Pre- and postsynaptic modulation of monosynaptic reflex by GABAA receptors on turtle spinal cord.

There is growing evidence that activation of high affinity extrasynaptic GABA(A) receptors in the brain, cerebellum and spinal cord substantia gelatinosa results in a tonic inhibition controlling postsynaptic excitability. The aim of the present study was to determine if GABA(A) receptors mediating tonic inhibition participate in the modulation of monosynaptic reflex (MSR) in the vertebrate spinal cord. Using an in vitro turtle lumbar spinal cord preparation, we show that conditioning stimulation of a dorsal root depressed the test monosynaptic reflex (MSR) at long condition-test intervals.
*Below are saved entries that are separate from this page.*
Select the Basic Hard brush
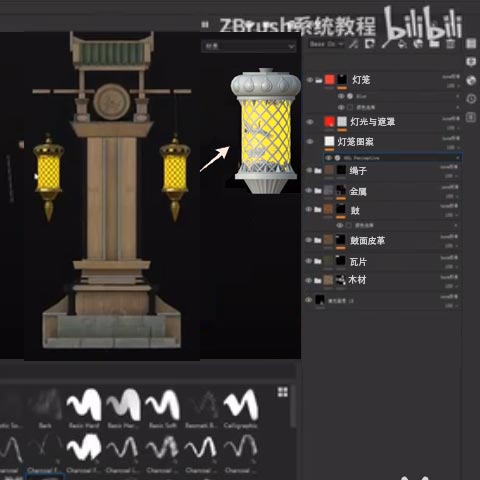 [84, 408]
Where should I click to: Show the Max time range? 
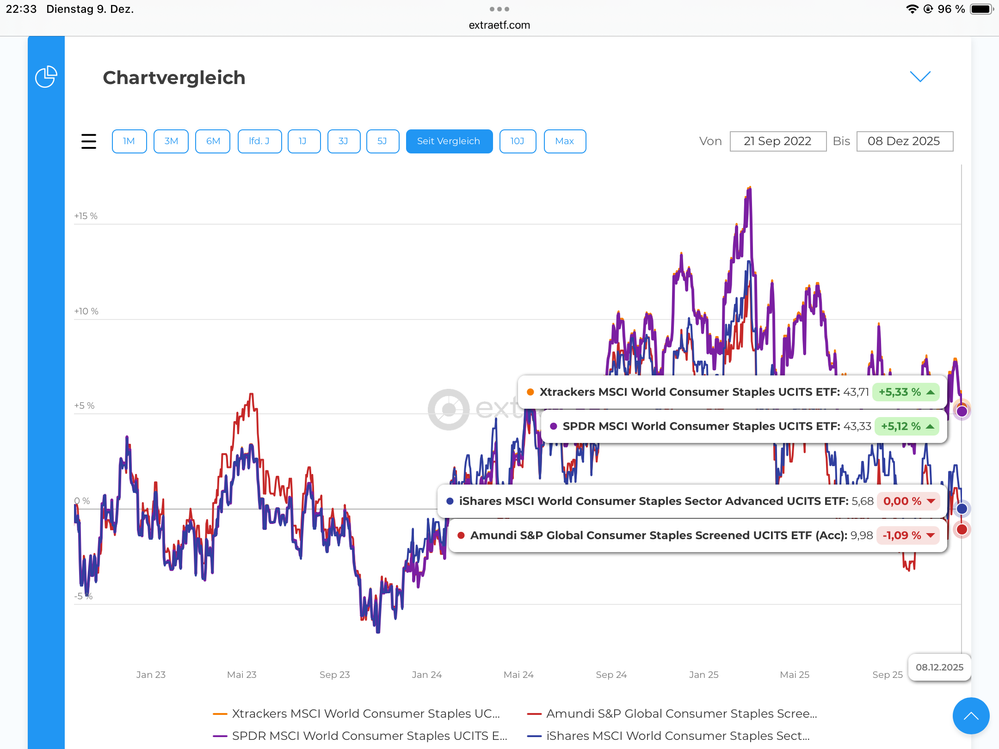click(565, 141)
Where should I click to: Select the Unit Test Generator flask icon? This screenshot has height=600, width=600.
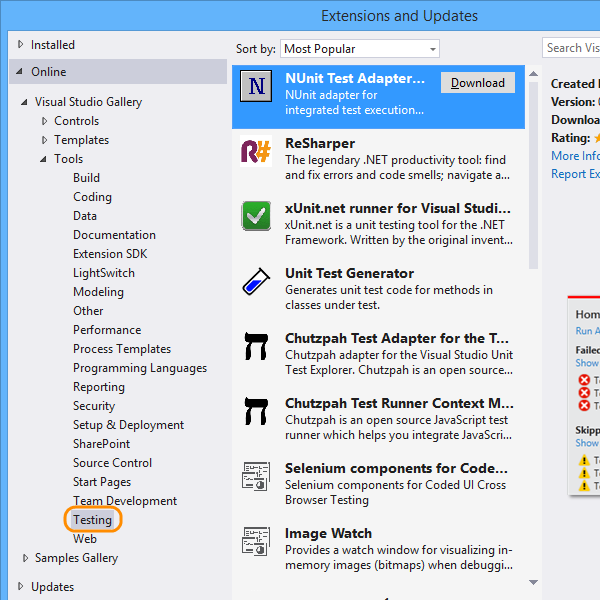(x=257, y=281)
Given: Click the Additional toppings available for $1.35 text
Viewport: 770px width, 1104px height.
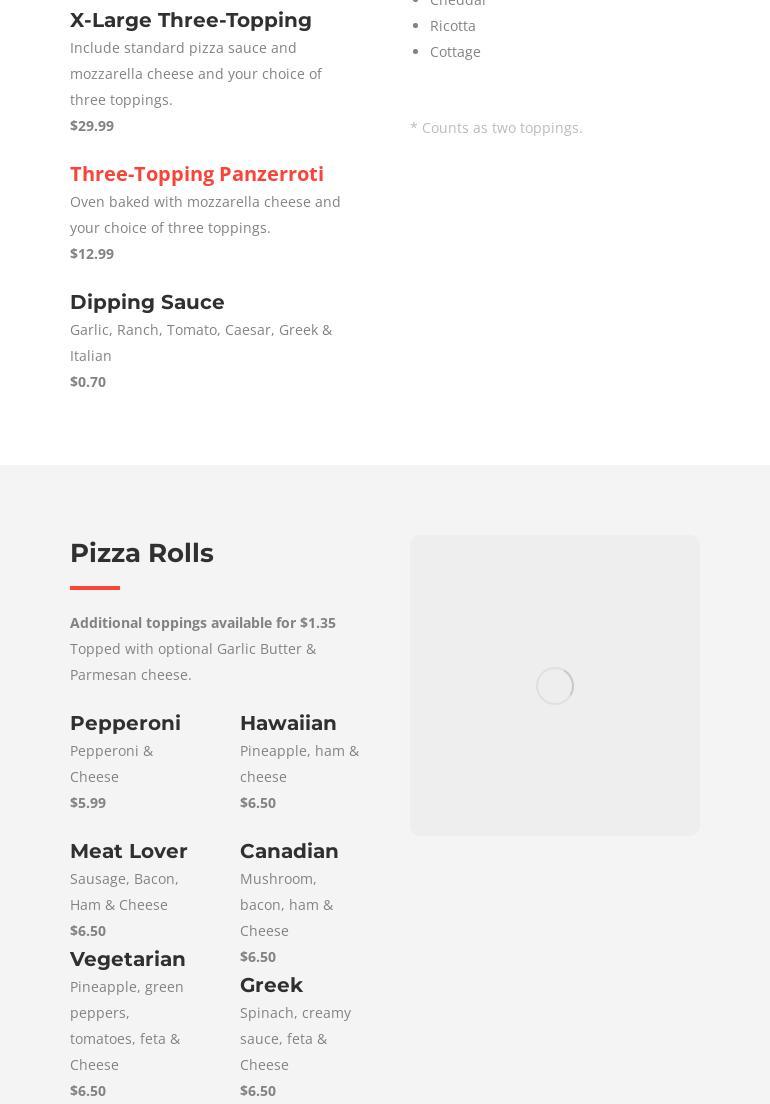Looking at the screenshot, I should (203, 623).
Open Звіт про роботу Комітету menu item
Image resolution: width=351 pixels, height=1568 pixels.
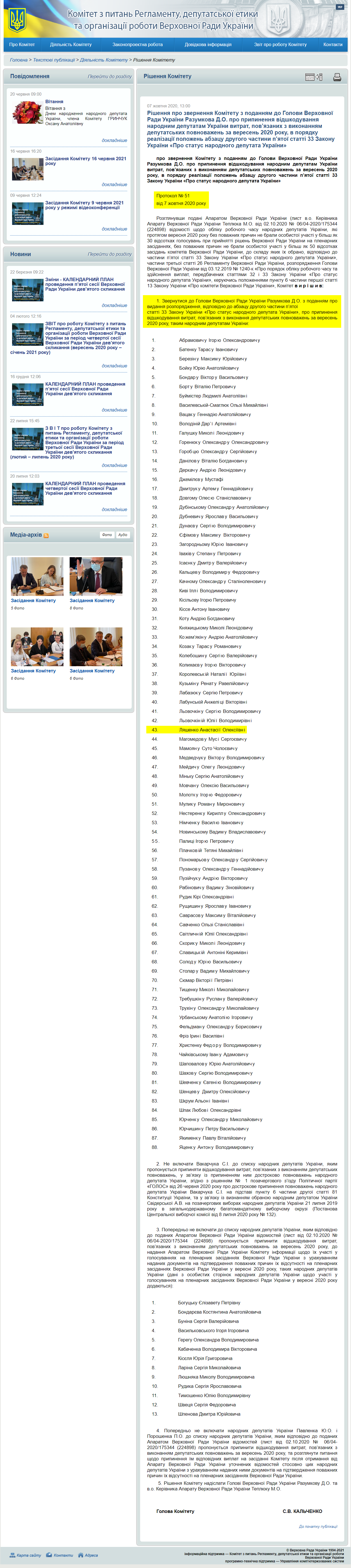tap(280, 44)
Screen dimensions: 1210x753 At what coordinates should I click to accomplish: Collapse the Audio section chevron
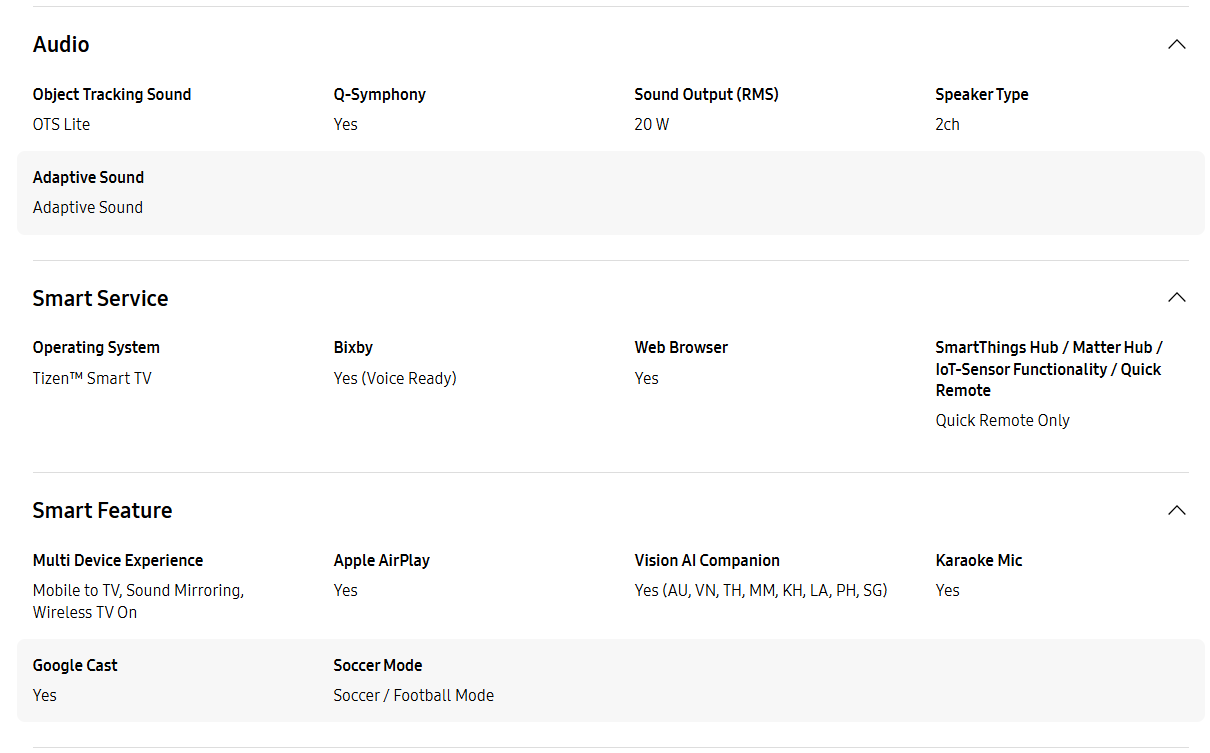(1177, 44)
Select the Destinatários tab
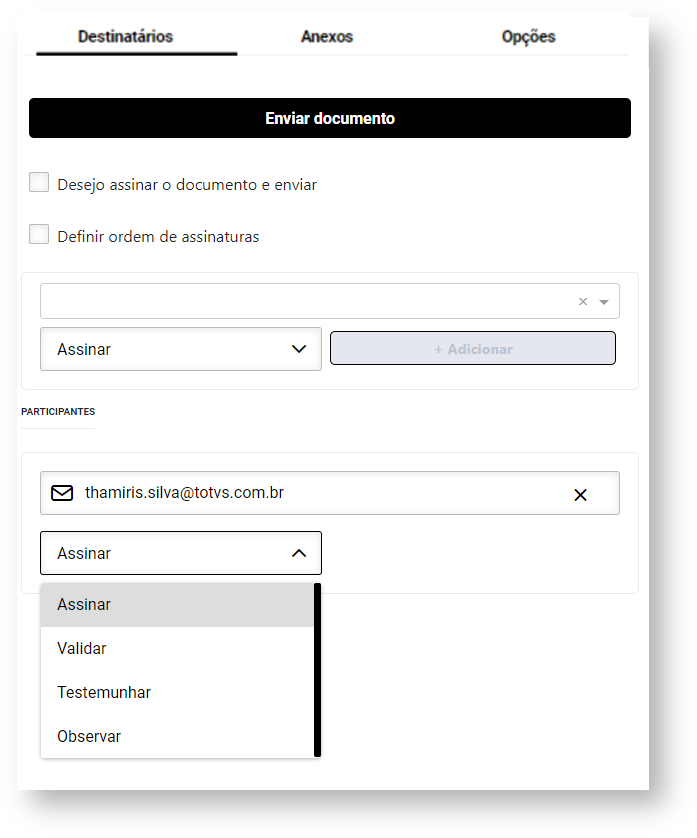The height and width of the screenshot is (838, 697). point(125,37)
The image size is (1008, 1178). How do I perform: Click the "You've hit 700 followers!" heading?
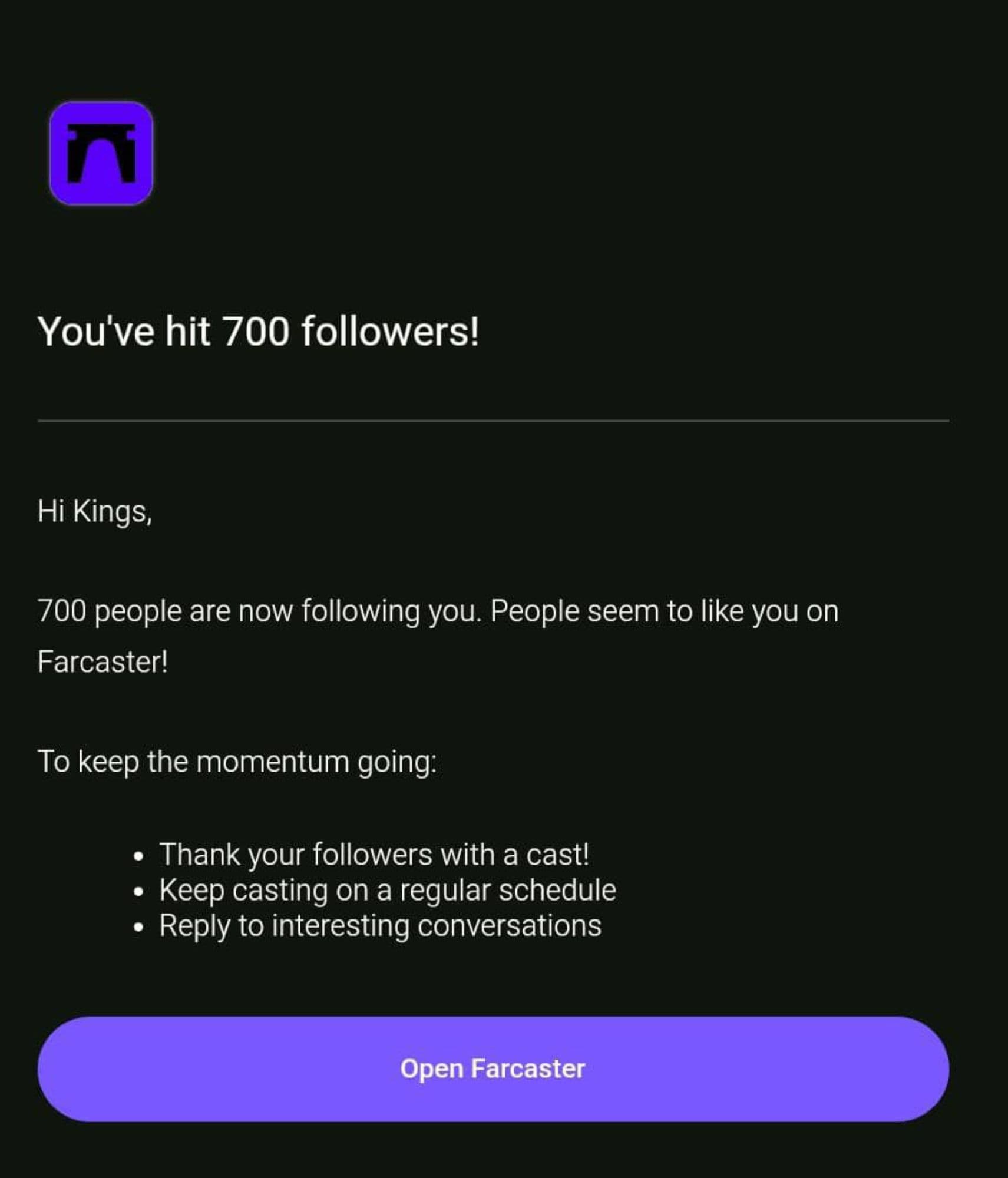point(258,331)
This long duration inhibition is similar to the one seen in mammalian spinal cord and it is dependent on GABA(A) as it was completely blocked by 20 microm picrotoxin (PTX) or bicuculline (BIC) or 1 microm gabazine, simultaneously depressing the dorsal root potential (DRP) without MSR facilitation. Interestingly 100 microm picrotoxin or BIC potentiated the MSR, depressed the DRP, and produced a long lasting motoneurone after-discharge. Furosemide, a selective antagonist of extrasynaptic GABA(A) receptors, affects receptor subtypes with alpha(4/6) subunits, and in a similar way to higher concentrations of PTX or BIC, also potentiated the MSR but did not affect the DRP, suggesting the presence of alpha(4/6) GABA(A) receptors at motoneurones. Our results suggest that (1) the turtle spinal cord has a GABA(A) mediated long duration inhibition similar to presynaptic inhibition observed in mammals, (2) GABA(A) receptors located at the motoneurones and primary afferents might produce tonic inhibition of monosynaptic reflex, and (3) GABA(A) receptors modulate motoneurone excitability reducing the probability of spurious and inappropriate activation.

N- and P/Q-type Ca2+ channels regulate synaptic efficacy between spinal dorsolateral funiculus terminals and motoneurons.

Ca2+ influx through voltage-gated Ca2+ channels mediates synaptic transmission at numerous central synapses. However, electrophysiological and pharmacological evidence linking Ca+ channel activity with neurotransmitter release in the vertebrate mature spinal cord is scarce. In the current report, we investigated in a slice preparation from the adult turtle spinal cord, the effects of various Ca+ channel antagonists on neurotransmission at terminals from the dorsolateral funiculus synapsing motoneurons. Bath application of tetrodotoxin or NiCl2 prevented the monosynaptic excitatory postsynaptic potentials (EPSPs), and this effect was mimicked by exposure to a zero-Ca2+ solution. Application of polypeptide toxins that block N- and P/Q-type channels (omega-CTx-GVIA and omega-Aga-IVA) reduced the EPSP amplitude in a dose-dependent manner. By analyzing the input resistance and the EPSP time course, and using a paired pulse protocol we determined that both toxins act at presynaptic level to modulate neurotransmitter release. RT-PCR studies showed the expression of N- and P/Q-type channel mRNAs in the turtle spinal cord. Together, these results indicate that N- and P/Q-type Ca2+ channels may play a central role in the regulation of neurotransmitter release in the adult turtle spinal cord.